• **Exercise brief**: Transcribe everything in the listing from the line containing "has width=2375, height=1412." down to the end of the listing, both ends included. Leave the pictures out of your copy.

• **Saved data listing**:
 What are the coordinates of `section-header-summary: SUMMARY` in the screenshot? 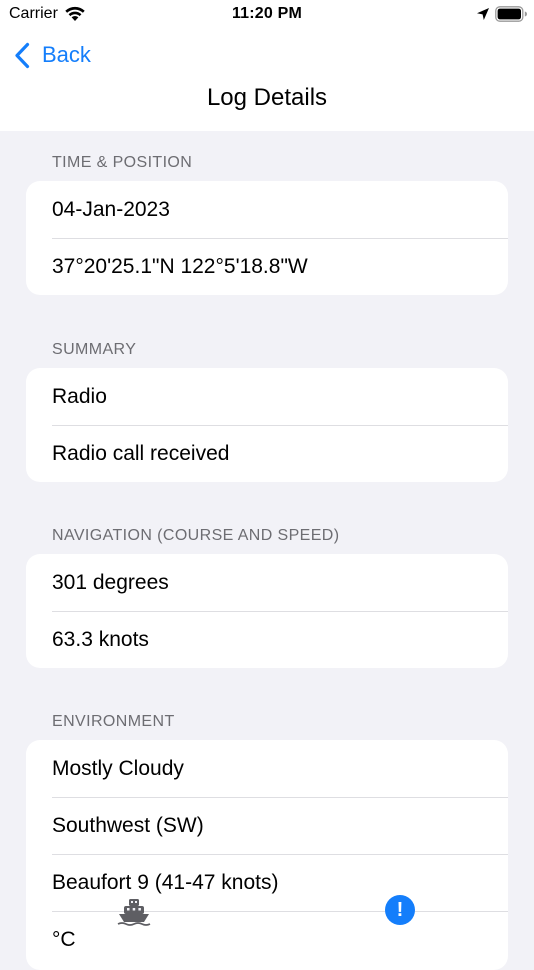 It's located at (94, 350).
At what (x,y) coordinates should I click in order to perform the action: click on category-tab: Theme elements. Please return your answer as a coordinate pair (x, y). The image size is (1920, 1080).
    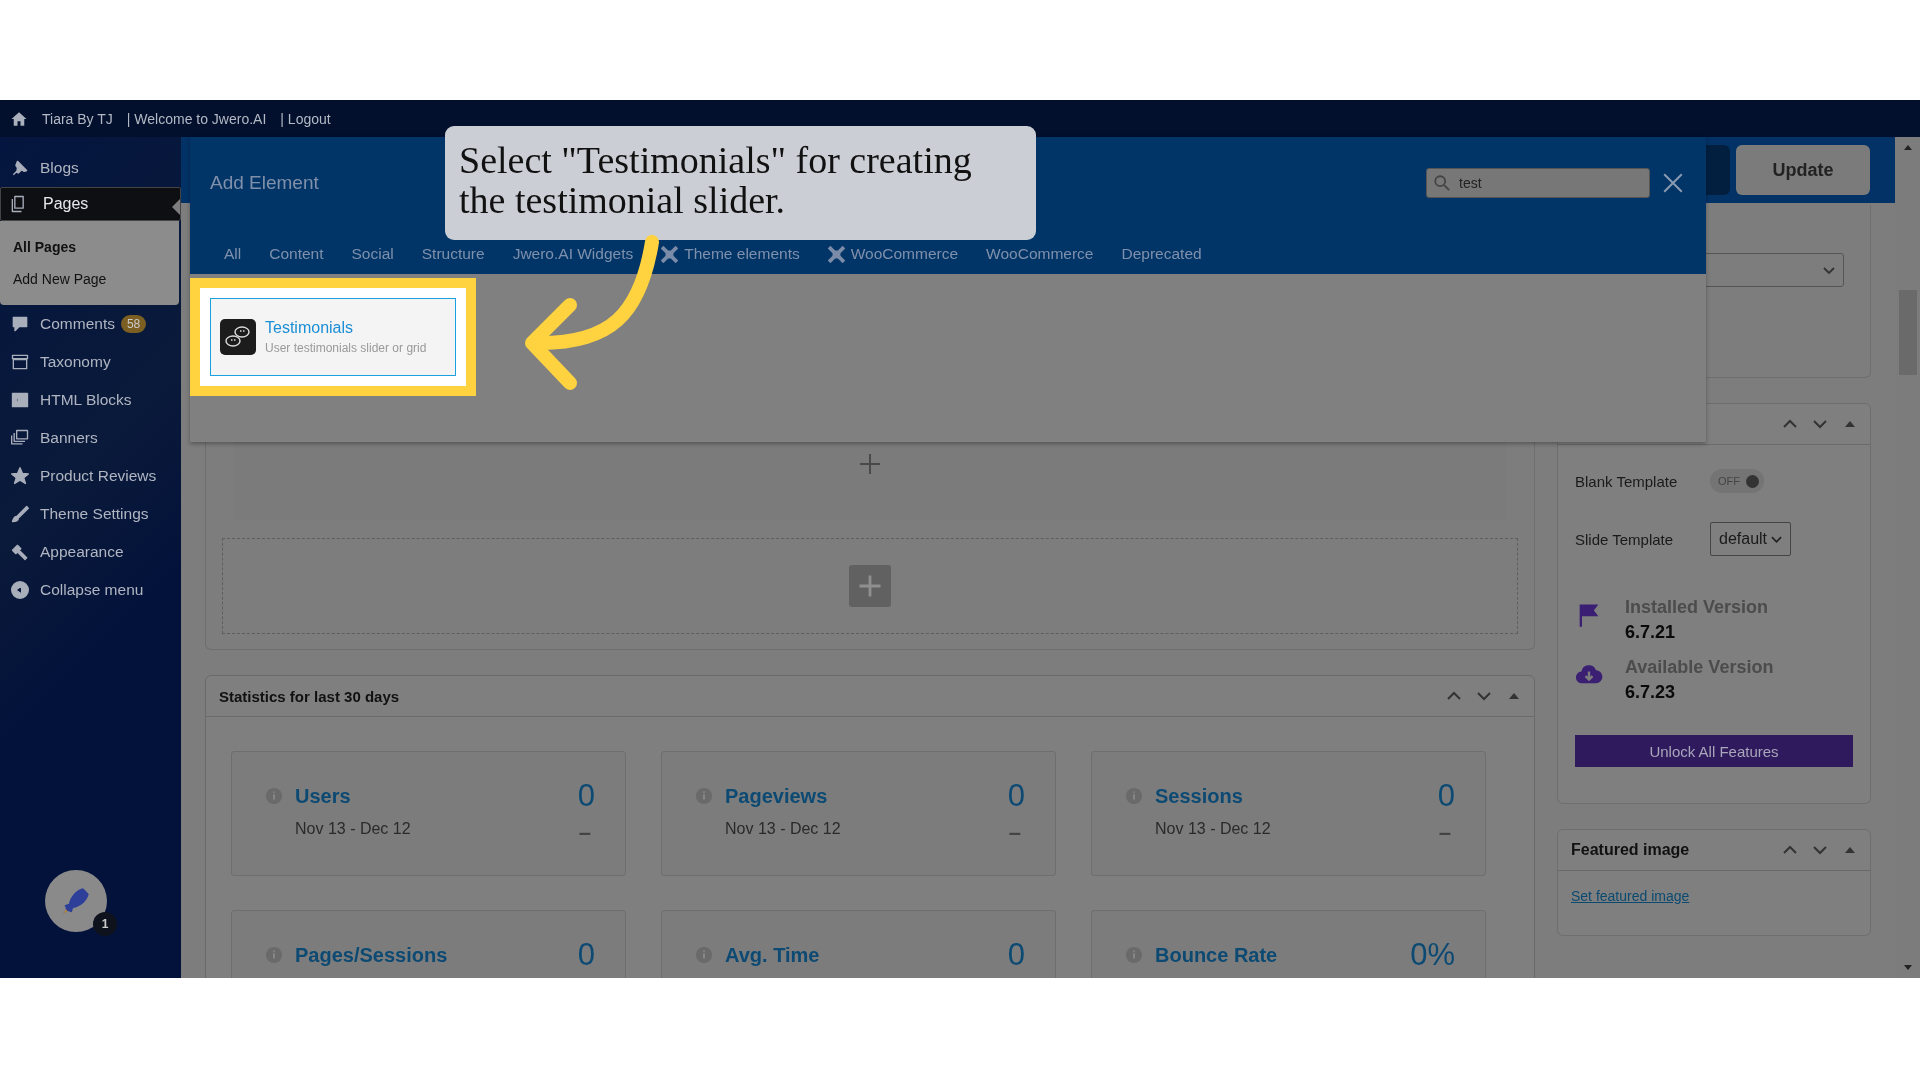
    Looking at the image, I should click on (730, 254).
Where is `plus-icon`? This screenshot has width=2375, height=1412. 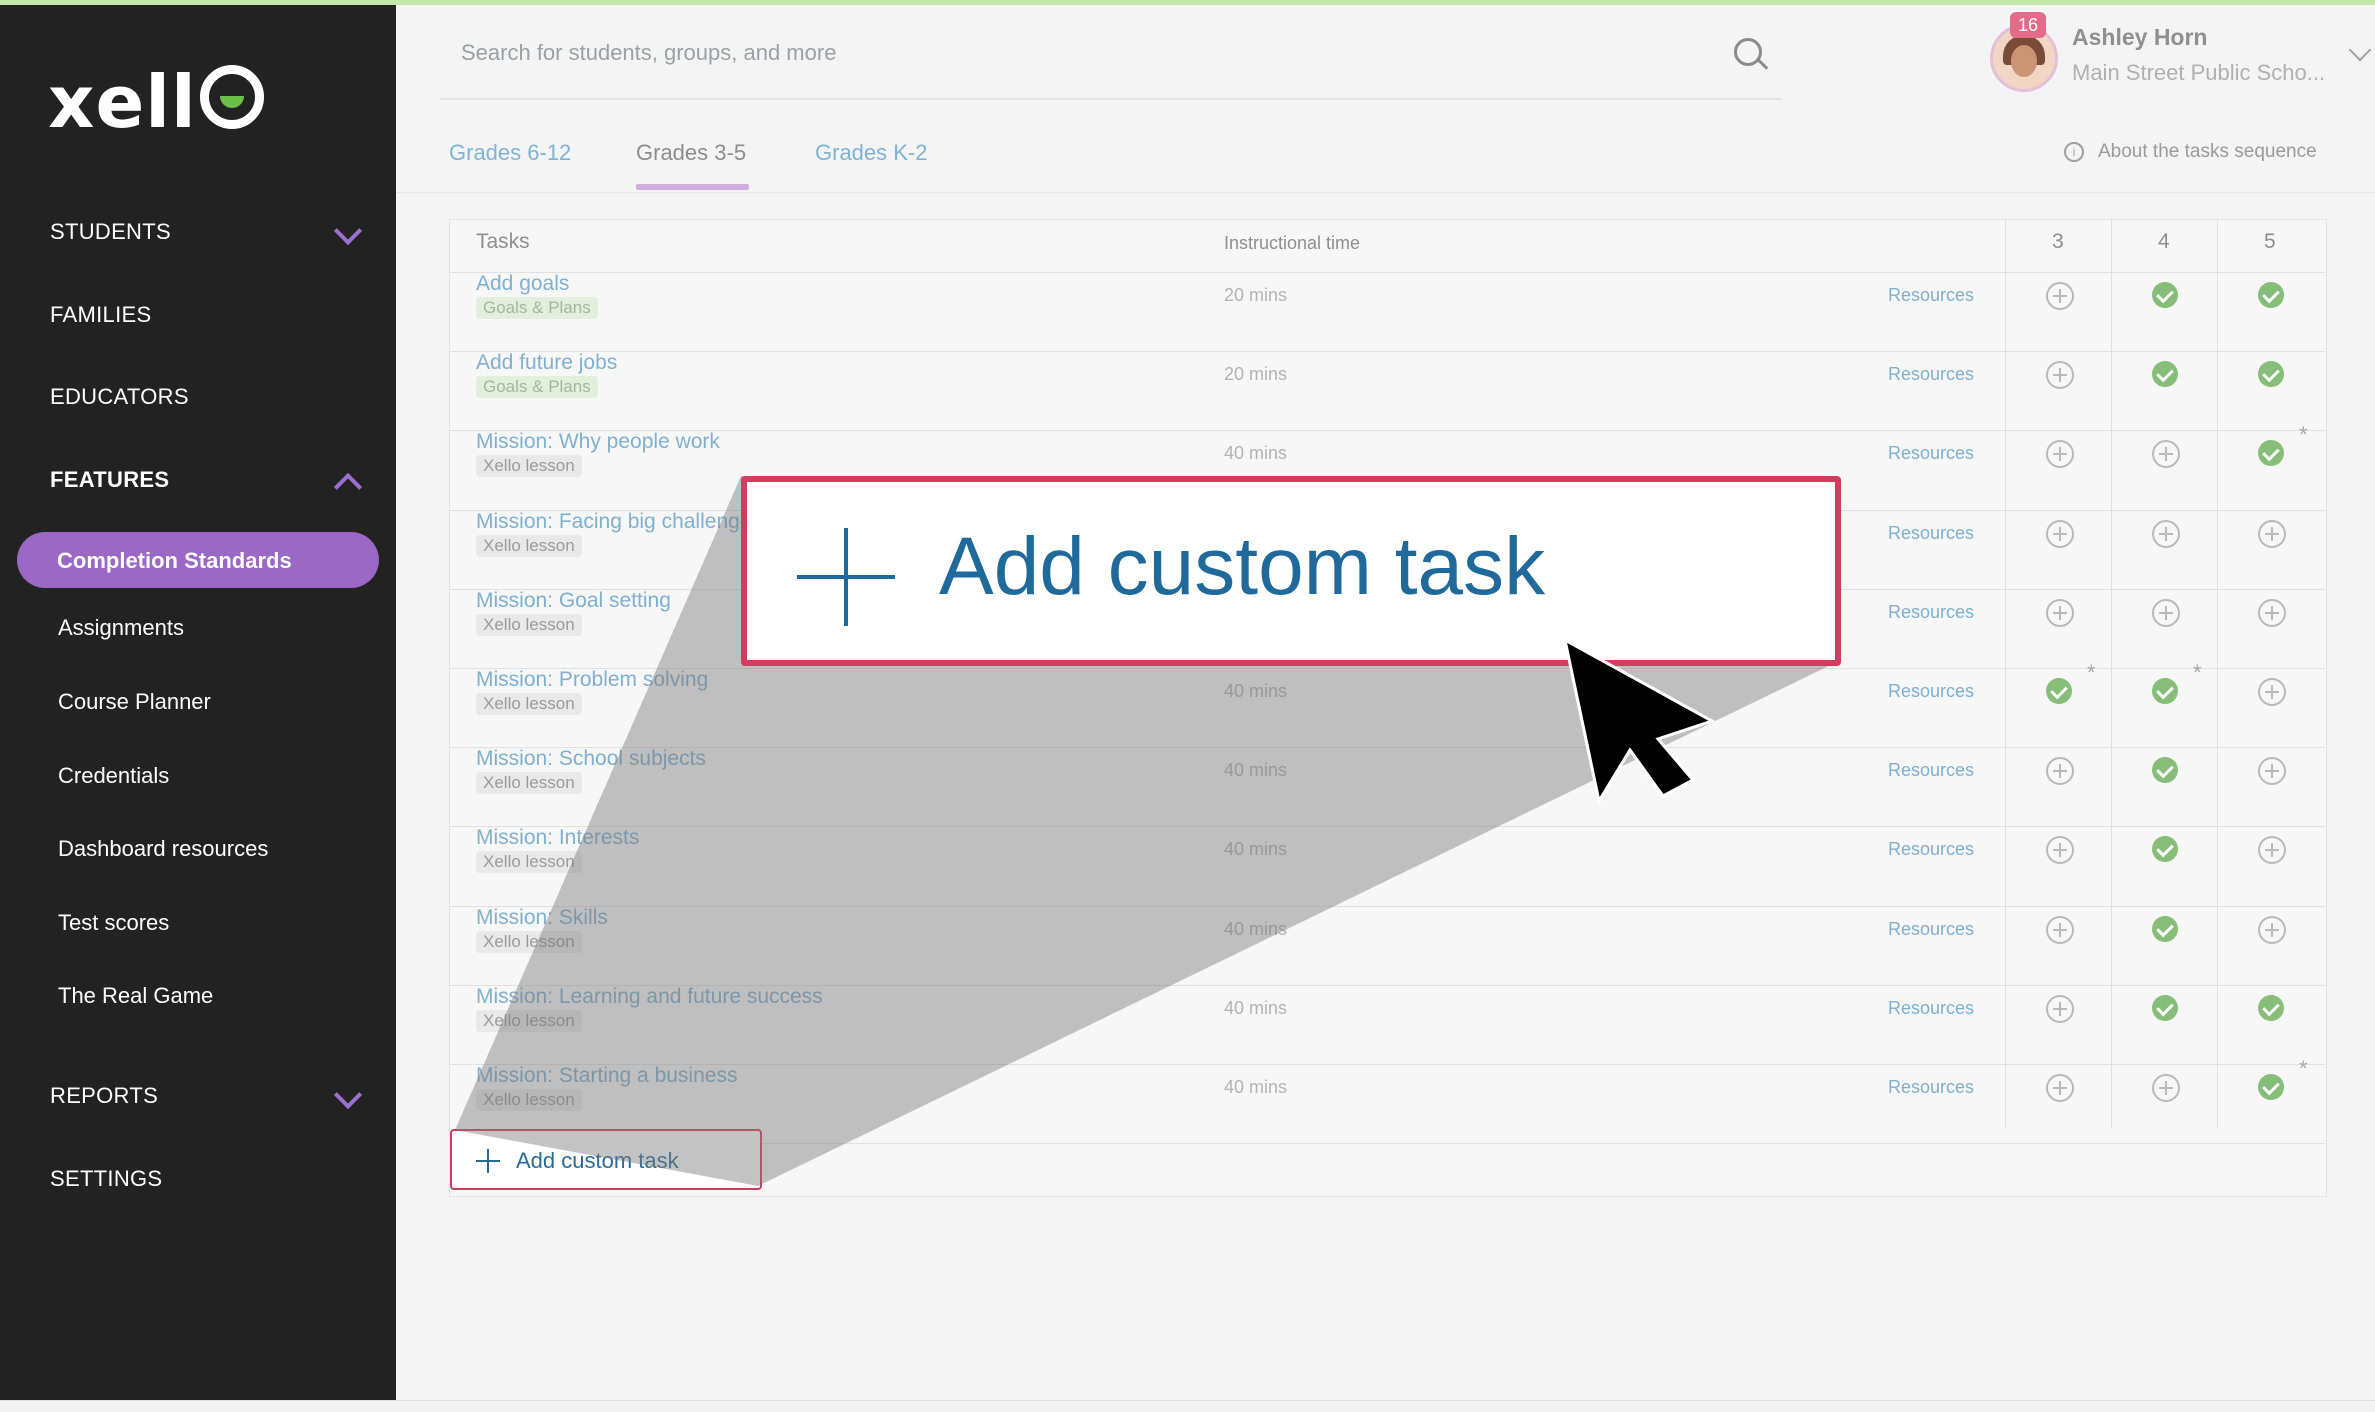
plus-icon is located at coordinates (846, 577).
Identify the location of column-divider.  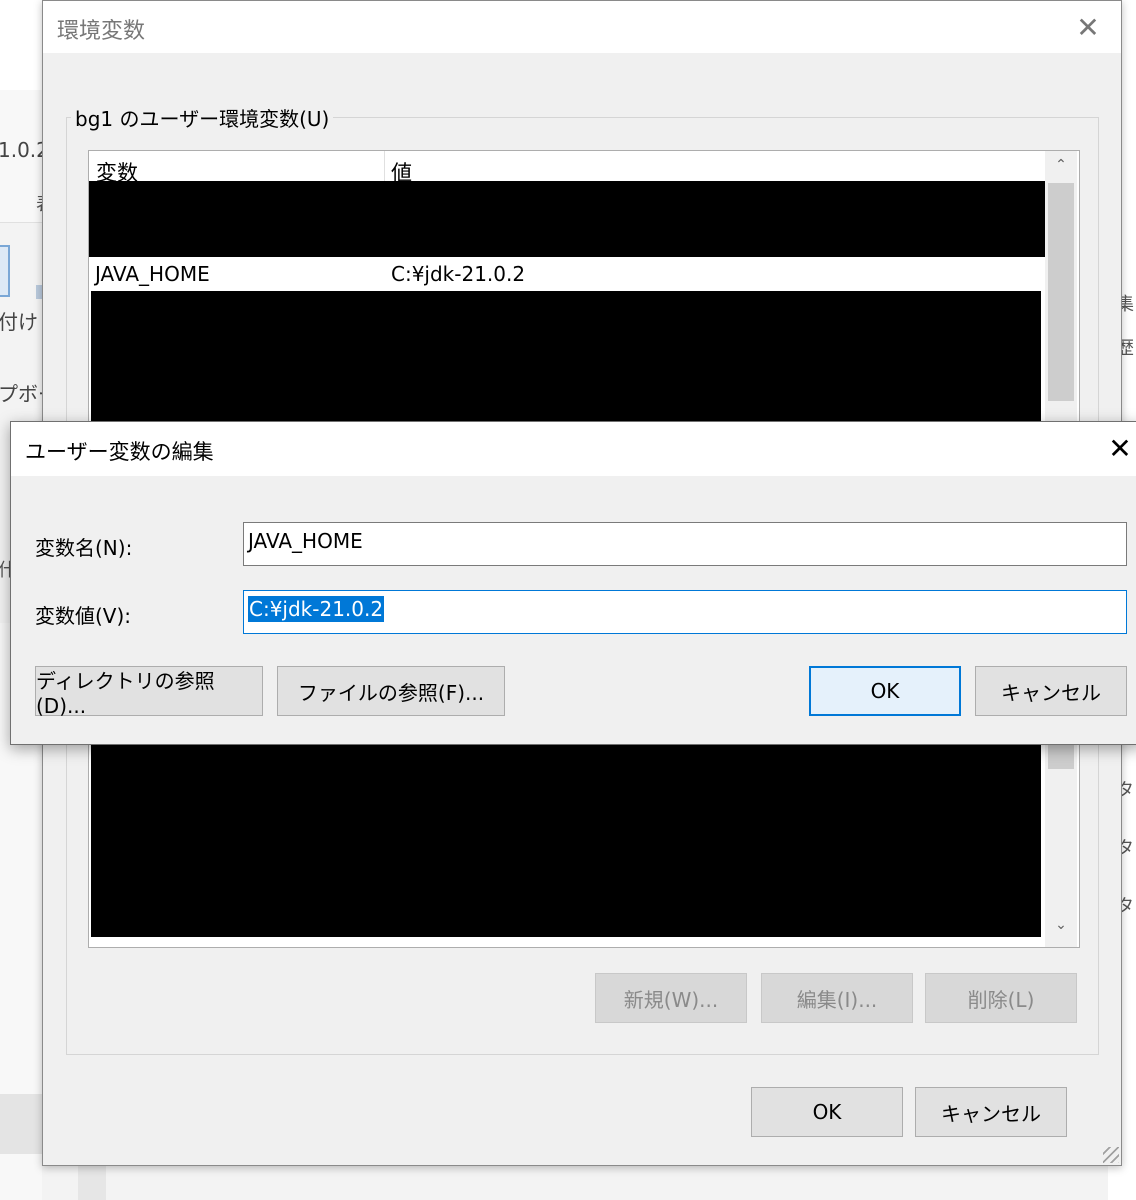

• **The completed task**:
Where is `plus-icon`? This screenshot has width=2375, height=1412. 
plus-icon is located at coordinates (846, 577).
Identify the location of column-divider.  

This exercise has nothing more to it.